Added `schedule_exchange()` and `schedule_wait()` to `communication_object` by philip-paul-mueller · Pull Request #190 · ghex-org/GHEX

philip-paul-mueller · 2025-12-18T07:08:38Z

This PR adds the the schedule_exchange() and schedule_wait() function to the communication object.
They behave similar to the regular exchange() and wait() but they accepts an additional CUDA stream as argument.

schedule_exchange() will wait with packing until all work that has been scheduled on the passed stream has finished, which removes the need for an external synchronization.
It is important to note, that the function will only return after all data have been send, which is the same behaviour than exchange().

schedule_wait() is similar to wait(), it will launch unpacking but will make synchronize it with the passed stream.
This means that every work that is submitted to the stream after the function has returned, will not start until all unpacking has been completed.

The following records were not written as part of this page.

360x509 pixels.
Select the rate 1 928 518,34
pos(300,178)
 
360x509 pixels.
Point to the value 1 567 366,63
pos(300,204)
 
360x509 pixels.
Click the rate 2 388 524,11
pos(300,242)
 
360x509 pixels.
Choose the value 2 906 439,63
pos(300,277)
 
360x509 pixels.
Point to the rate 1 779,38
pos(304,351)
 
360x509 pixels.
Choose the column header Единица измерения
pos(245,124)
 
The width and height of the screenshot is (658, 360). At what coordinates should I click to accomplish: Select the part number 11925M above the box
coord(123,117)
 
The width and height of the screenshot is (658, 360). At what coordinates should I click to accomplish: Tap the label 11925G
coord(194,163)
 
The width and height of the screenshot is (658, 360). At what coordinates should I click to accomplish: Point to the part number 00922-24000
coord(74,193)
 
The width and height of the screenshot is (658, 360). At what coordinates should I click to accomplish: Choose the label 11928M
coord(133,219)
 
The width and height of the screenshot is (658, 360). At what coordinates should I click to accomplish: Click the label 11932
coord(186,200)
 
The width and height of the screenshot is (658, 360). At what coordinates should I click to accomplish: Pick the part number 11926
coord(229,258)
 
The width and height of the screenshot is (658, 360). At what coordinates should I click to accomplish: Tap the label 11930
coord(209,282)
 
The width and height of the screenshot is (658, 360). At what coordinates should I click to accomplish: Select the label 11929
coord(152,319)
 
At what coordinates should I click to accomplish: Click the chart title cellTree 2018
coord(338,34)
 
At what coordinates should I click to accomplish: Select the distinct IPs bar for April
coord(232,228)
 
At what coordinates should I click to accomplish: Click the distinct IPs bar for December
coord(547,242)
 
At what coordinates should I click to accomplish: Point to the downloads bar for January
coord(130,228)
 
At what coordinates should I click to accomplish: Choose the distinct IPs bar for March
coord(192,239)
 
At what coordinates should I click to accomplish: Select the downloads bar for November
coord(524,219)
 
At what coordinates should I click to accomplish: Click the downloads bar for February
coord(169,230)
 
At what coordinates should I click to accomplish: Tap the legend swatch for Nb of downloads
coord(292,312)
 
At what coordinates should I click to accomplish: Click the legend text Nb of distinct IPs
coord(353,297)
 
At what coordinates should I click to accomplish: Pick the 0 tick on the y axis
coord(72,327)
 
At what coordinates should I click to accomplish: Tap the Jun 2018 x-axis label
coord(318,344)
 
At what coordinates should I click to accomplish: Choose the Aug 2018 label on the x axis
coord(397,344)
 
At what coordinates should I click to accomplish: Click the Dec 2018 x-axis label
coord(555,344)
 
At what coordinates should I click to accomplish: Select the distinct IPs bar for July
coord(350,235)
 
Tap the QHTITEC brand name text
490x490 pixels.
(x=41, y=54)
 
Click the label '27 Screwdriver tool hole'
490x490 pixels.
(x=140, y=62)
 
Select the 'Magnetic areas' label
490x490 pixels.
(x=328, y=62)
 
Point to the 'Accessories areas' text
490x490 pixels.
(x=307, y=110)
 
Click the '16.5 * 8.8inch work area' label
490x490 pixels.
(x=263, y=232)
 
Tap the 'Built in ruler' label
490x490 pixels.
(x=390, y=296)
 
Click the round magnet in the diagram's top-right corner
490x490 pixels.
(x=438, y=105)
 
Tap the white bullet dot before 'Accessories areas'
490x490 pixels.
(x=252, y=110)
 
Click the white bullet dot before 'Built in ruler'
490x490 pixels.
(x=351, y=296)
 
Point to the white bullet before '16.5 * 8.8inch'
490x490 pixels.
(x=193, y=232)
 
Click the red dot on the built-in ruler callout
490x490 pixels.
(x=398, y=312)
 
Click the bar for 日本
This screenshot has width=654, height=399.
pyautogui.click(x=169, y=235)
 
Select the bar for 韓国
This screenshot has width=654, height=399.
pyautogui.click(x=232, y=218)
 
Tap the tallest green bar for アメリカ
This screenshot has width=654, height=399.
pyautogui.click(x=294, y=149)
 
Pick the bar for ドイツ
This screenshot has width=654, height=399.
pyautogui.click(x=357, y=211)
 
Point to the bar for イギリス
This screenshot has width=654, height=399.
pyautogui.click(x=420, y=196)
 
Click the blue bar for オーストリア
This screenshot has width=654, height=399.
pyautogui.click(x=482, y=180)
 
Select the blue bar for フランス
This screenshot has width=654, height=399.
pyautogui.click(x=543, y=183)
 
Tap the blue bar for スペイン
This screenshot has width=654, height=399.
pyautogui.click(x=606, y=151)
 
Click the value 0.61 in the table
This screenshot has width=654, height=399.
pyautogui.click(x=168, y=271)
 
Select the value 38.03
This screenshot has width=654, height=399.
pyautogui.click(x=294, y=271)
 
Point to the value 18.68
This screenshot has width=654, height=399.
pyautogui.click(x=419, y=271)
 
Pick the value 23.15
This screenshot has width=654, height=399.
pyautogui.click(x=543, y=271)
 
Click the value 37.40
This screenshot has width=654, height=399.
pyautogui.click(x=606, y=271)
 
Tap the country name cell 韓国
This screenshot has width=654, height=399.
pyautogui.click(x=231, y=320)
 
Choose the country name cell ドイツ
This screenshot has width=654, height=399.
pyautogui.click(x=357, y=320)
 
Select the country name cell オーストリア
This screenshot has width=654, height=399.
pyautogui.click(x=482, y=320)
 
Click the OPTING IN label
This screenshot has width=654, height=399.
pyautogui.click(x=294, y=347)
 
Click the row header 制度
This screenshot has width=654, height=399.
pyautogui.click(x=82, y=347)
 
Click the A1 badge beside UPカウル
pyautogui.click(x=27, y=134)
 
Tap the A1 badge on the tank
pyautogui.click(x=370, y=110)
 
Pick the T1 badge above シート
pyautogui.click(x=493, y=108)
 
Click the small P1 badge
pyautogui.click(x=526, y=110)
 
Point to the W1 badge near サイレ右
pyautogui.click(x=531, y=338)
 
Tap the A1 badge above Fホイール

The PR also extends the Python bindings.
The bindings are able to interpret the following Python objects:

None is interpreted as default stream, i..e nullptr.
If the object has a __cuda_stream__ method it is assumed to follow Nvidia's stream protocol.
If the object has a .ptr attribute it is assumed that it follows CuPy's Stream implementation.

Note:
For CPU memory schedule_exchange() and schedule_wait() behave the exact same way as exchange() and wait(), i.e. exchange() starts to pack immediately and wait() only returns after the unpacking has finished.
If CPU and GPU memory is exchanged in the same transaction then the behaviour is a mix of both, the CPU parts are immediately packed but the packing of the GPU memory synchronizes with the stream.
The same holds for schedule_wait(), which will only return if the CPU memory has been unpacked, but will return after the unpacking of the GPU memory has been initiated.
What happens exactly also depends on if the CPU memory is processed before the GPU memory.
Thus it is safe to mix the two but it is not recommended.

NOTE:

This PR replaces PR#186, with a refactored solution.
The main important changes to this function are in the following files:
- include/ghex/communication_object.hpp: Adding of the schedule_*() functions.
- include/ghex/device/cuda/stream.hpp: Adding of a (very simple) event pool.
- bindings/python/src/_pyghex/unstructured/communication_object.cpp: Updating the bindings.
This PR depends on PR#189.
This PR depends on PR#191, which adds formatting.

TODO:

This PR still has the wrong formatting applied to it.
Test on ICON4Py production setup.
Ask Fabian if we should add CuPy as a dependency for the binding tests such that we can also test the GPU tests.

…t compiles though.

…here is another error.

philip-paul-mueller · 2025-12-23T12:32:50Z

I have now run everything on Säntis and with the exception of the "inplace test" in the concepts the unit tests pass.
However, that thing also fails on master at least it was the case for me.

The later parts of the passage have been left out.